What needs to be done:
Edit the lines below by changing every "computer-use agent" to "desktop agent" and leaving the rest untouched.

Extracted data entries:

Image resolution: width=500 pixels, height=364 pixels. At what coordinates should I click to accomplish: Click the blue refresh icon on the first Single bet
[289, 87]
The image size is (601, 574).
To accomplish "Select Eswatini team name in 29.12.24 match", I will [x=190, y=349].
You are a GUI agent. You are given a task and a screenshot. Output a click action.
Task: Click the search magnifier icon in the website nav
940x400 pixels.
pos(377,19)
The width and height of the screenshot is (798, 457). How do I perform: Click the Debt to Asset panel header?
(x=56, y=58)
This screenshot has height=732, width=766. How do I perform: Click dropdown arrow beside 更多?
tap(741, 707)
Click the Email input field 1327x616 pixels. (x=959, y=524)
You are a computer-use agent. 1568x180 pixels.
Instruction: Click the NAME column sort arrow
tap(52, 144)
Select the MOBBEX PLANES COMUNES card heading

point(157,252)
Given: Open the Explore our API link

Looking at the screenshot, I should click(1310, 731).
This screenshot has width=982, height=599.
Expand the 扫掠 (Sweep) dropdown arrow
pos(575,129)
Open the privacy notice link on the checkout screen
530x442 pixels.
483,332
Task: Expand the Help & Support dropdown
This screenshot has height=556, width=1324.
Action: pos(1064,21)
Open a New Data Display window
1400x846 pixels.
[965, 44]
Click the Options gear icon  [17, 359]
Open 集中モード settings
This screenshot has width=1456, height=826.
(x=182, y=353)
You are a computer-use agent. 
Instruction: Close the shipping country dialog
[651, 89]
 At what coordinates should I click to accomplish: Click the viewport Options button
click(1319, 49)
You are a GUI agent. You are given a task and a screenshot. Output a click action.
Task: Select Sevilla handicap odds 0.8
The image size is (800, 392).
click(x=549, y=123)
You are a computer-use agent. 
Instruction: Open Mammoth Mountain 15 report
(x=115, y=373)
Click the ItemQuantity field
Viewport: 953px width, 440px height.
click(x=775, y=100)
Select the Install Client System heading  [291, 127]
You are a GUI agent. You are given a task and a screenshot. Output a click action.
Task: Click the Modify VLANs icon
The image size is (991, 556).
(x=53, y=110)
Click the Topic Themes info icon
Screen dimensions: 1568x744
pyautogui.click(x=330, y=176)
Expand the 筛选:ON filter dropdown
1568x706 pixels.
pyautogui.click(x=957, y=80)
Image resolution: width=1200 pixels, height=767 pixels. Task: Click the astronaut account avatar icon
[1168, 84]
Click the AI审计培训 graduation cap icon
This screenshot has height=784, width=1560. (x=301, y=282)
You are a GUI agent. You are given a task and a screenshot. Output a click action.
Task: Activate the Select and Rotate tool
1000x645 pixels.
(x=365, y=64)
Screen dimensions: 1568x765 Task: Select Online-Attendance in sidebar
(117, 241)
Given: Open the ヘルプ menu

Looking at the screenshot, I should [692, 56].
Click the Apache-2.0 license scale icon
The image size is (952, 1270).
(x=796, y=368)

Answer to the problem:
Image resolution: width=500 pixels, height=364 pixels. At what coordinates should I click to accomplish: Click the blue refresh icon on the first Single bet
[289, 87]
The image size is (601, 574).
To accomplish "Select Eswatini team name in 29.12.24 match", I will [x=190, y=349].
You are a GUI agent. You are given a task and a screenshot. Output a click action.
Task: Click the search magnifier icon in the website nav
940x400 pixels.
pos(377,19)
The width and height of the screenshot is (798, 457). How do I perform: Click the Debt to Asset panel header?
(x=56, y=58)
This screenshot has height=732, width=766. How do I perform: Click dropdown arrow beside 更多?
tap(741, 707)
Click the Email input field 1327x616 pixels. (x=959, y=524)
You are a desktop agent. 1568x180 pixels.
Instruction: Click the NAME column sort arrow
tap(52, 144)
Select the MOBBEX PLANES COMUNES card heading

point(157,252)
Given: Open the Explore our API link

Looking at the screenshot, I should click(1310, 731).
This screenshot has width=982, height=599.
Expand the 扫掠 (Sweep) dropdown arrow
pos(575,129)
Open the privacy notice link on the checkout screen
530x442 pixels.
483,332
Task: Expand the Help & Support dropdown
This screenshot has height=556, width=1324.
Action: pos(1064,21)
Open a New Data Display window
1400x846 pixels.
[965, 44]
Click the Options gear icon  [17, 359]
Open 集中モード settings
This screenshot has width=1456, height=826.
(x=182, y=353)
You are a desktop agent. 
Instruction: Close the shipping country dialog
[651, 89]
 At what coordinates should I click to accomplish: Click the viewport Options button
click(1319, 49)
You are a GUI agent. You are given a task and a screenshot. Output a click action.
Task: Select Sevilla handicap odds 0.8
The image size is (800, 392).
click(x=549, y=123)
You are a desktop agent. 
Instruction: Open Mammoth Mountain 15 report
(x=115, y=373)
Click the ItemQuantity field
Viewport: 953px width, 440px height.
click(x=775, y=100)
Select the Install Client System heading  [291, 127]
You are a GUI agent. You are given a task and a screenshot. Output a click action.
Task: Click the Modify VLANs icon
The image size is (991, 556).
(x=53, y=110)
Click the Topic Themes info icon
Screen dimensions: 1568x744
pyautogui.click(x=330, y=176)
Expand the 筛选:ON filter dropdown
1568x706 pixels.
pyautogui.click(x=957, y=80)
Image resolution: width=1200 pixels, height=767 pixels. Task: Click the astronaut account avatar icon
[1168, 84]
Click the AI审计培训 graduation cap icon
This screenshot has height=784, width=1560. (x=301, y=282)
You are a GUI agent. You are given a task and a screenshot. Output a click action.
Task: Activate the Select and Rotate tool
1000x645 pixels.
(x=365, y=64)
Screen dimensions: 1568x765 Task: Select Online-Attendance in sidebar
(117, 241)
Given: Open the ヘルプ menu

Looking at the screenshot, I should [692, 56].
Click the Apache-2.0 license scale icon
The image size is (952, 1270).
(x=796, y=368)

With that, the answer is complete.